Toward the end of June, 3D printing companies Stratasys and MakerBot confirmed what TechCrunch had already uncovered, the former would be acquiring the latter for $403 million (or 4.7 million shares) in exchange for 100 percent of MakerBot’s outstanding capital stock.
Stratasys has long been a dominant force in 3D printing, long before we were buying 3D printers for our homes. The company specializes in factory-level printing and prototype printing for designers and manufacturers.
But as is made crystal clear with the entry of companies like MakerBot, FormLabs, and other consumer-facing 3D printing companies, there is most certainly a demand for at-home 3D printing.
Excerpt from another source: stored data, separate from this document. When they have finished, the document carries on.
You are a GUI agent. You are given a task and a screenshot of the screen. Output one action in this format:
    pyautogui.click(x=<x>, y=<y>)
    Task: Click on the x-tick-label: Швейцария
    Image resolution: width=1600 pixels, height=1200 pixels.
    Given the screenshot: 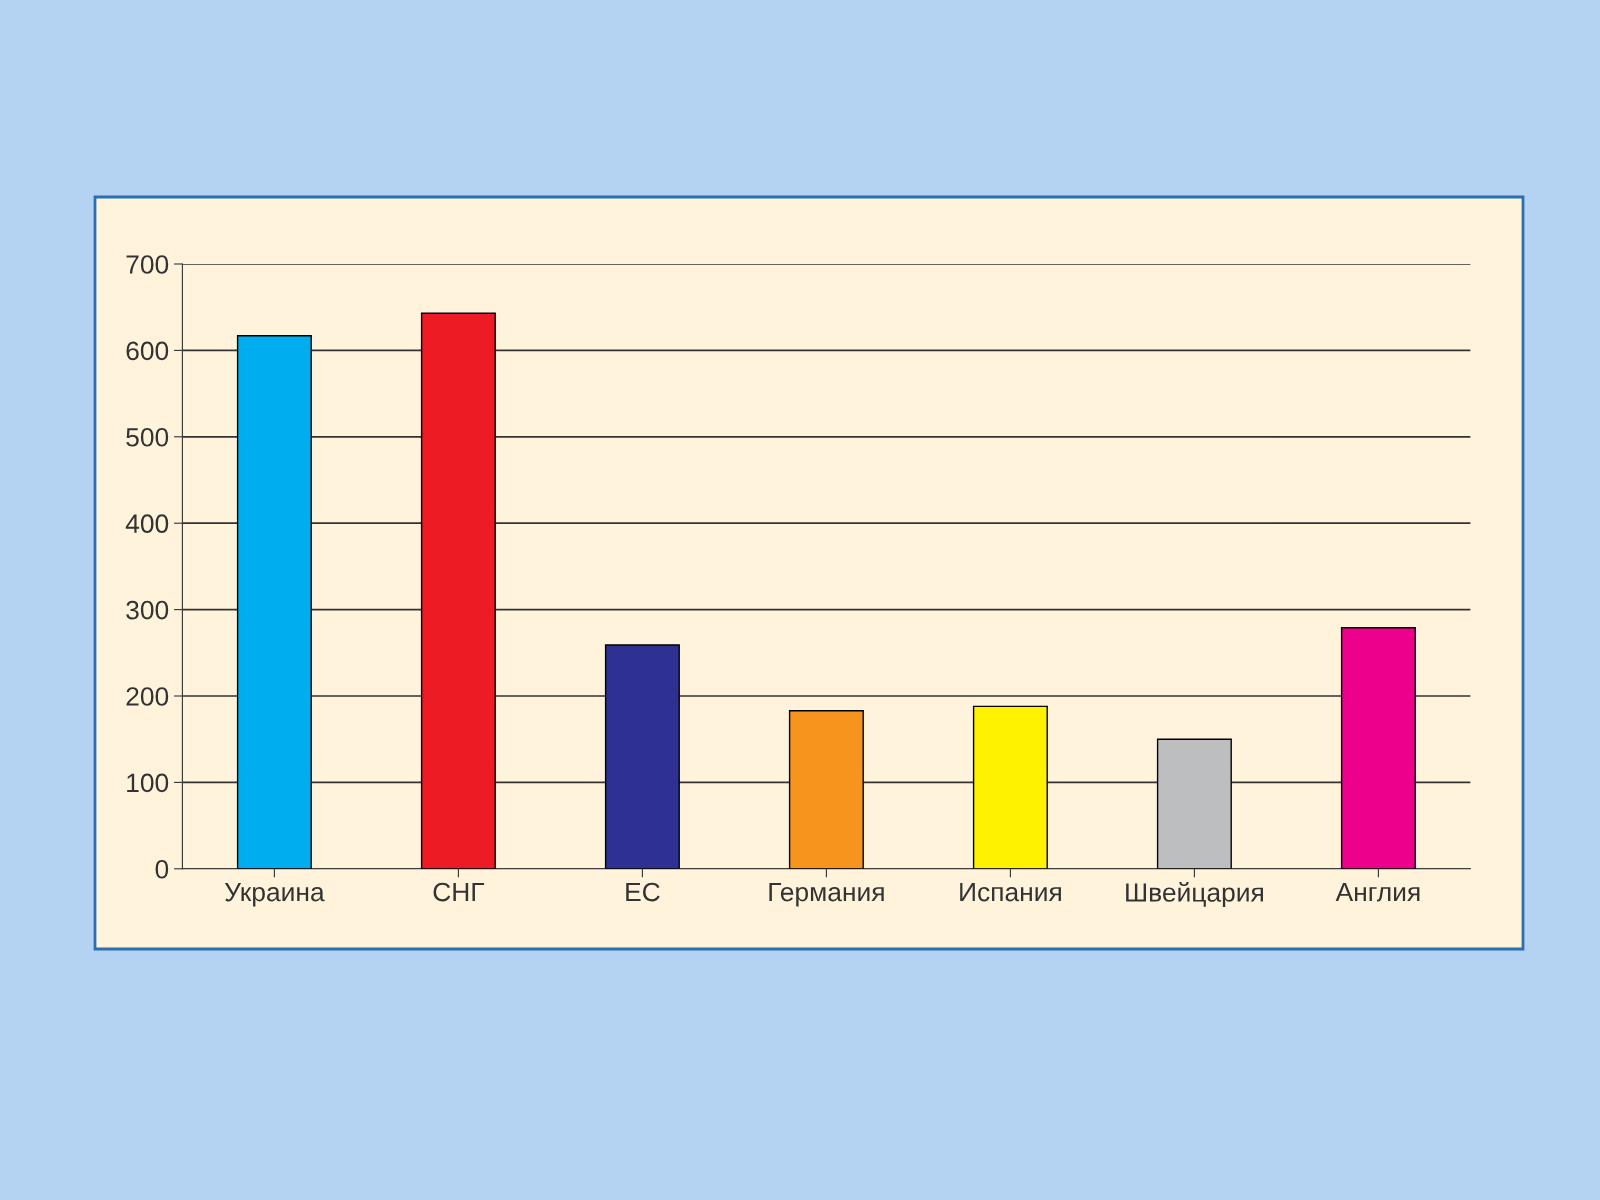 What is the action you would take?
    pyautogui.click(x=1194, y=894)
MakerBot was one of the first companies to offer an affordable 3D printer for your home, selling more than 22,000 MakerBots since 2009. That said, the merger truly signifies one of the first time a 3D printing firm will be offering both enterprise and consumer-facing products simultaneously.
“We are excited for the future,” said MakerBot founder Bre Pettus in the press release. “Full steam ahead!”
On the one hand, Stratasys is obviously aggressively entering the consumer space, but this acquisition is also a huge resource to MakerBot. Since 2009, the company was working in its own factory in Brooklyn off of $10 million in venture funding.
Having Stratasys’ 25+ years of experience and resources will surely accelerate innovation and growth at MakerBot.